Twas the year 19XX, and I was very young and playing with Britains and Airfix toy soldiers. Seat of the pants stuff, no rules but lots of sound effects and cotton wool explosions. I built many plastic models in 1:32, 1:35, 1:72 and 1:600 scales. Then I discovered Dungeons & Dragons and the joy of dice. Followed by the original Warhammer and many other things (including women but not in that order).
I grew up playing with the old Airfix 1/72 plastic soldiers back in the 60’s,but it wasn’t until 1972 that I started wargaming. I too began with Donald Featherstone’s rules,( the green and black covered book),then his 1/300 WW II micro-armour rules,(Tank Battles in Miniature),I think it was called,before moving on to Napoleonics and then Ancients(WRG 5th edition-6th edition). I then transferred to Naval WW II,using the General Quarters ruleset,before moving onto 1st edition Warhammer 40K.

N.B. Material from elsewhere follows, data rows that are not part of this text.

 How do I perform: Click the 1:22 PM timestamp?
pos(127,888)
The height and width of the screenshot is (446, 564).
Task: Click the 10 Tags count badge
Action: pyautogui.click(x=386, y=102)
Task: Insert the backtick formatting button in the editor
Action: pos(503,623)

1991 with Heroquest, then Advanced Heroquest into Warhammer, Spacehulk and Bloodbowl. Always more of a painter/modeler apart from bloodbowl… left the hobby for years… got a job in a GW store and picked it up again for a bit… left it again… and now epic games of modular heroquest, back on Bloodbowl, loving Deadzone, quick games of Talisman and many many other assorted games.
I started with AD&D in the mid 70’s, plus RISK, KingMaker, Chainmail & Civil War Miniatures. Hooked since…met my wife over a comic book (the Warlord) by Grell became her DM and later when stationed in Hawaii she ended up Managing the Legionnaire (THE Gaming Store there). Guess I made my saving role with her.
Heroquest for me, that led into fantasy and 40K AND dungeons and dragons, I admit I got bored of Warhammer Fantasy quite quickly, but I’ve had a Blood Angels army for 40K since 2nd edition, and various Imperial Guard and such were picked up along the way, I still have my Praetorians, why they stopped doing those I’ll never know, most characterful Imperial troops they made. My friends found Necromunda the best game to play, and whilst we all collected 40 K armies throughout, often we would go months just playing necromunda and never setting up 40K, we found the… Read more »
Back in about ~1993-1994 I had a mate at primary school called Andrew Mckie and he showed me a few models he had and some White Dwarf magazines.
I remember being particularly obsessed with the look of Blood Angels and literally would spend hours just looking at the pictures in WD.
My first models were the old GW plastic skeletons and plastic orcs, I can still remember the smell of the glue as I put them together. Happy times.
All the GW pics on this article I still think of as being ‘new’ models lol
My first warhammer figures were the original multipart chaos warrior regiment.
First 40k figures, the old Genestealer and termagants. Though 3rd ed did make collecting tyranids far easier. My army for a while was a mix of old and new.
And of course my first Epic army, Eldar, had the old school triangular falcon grav tanks.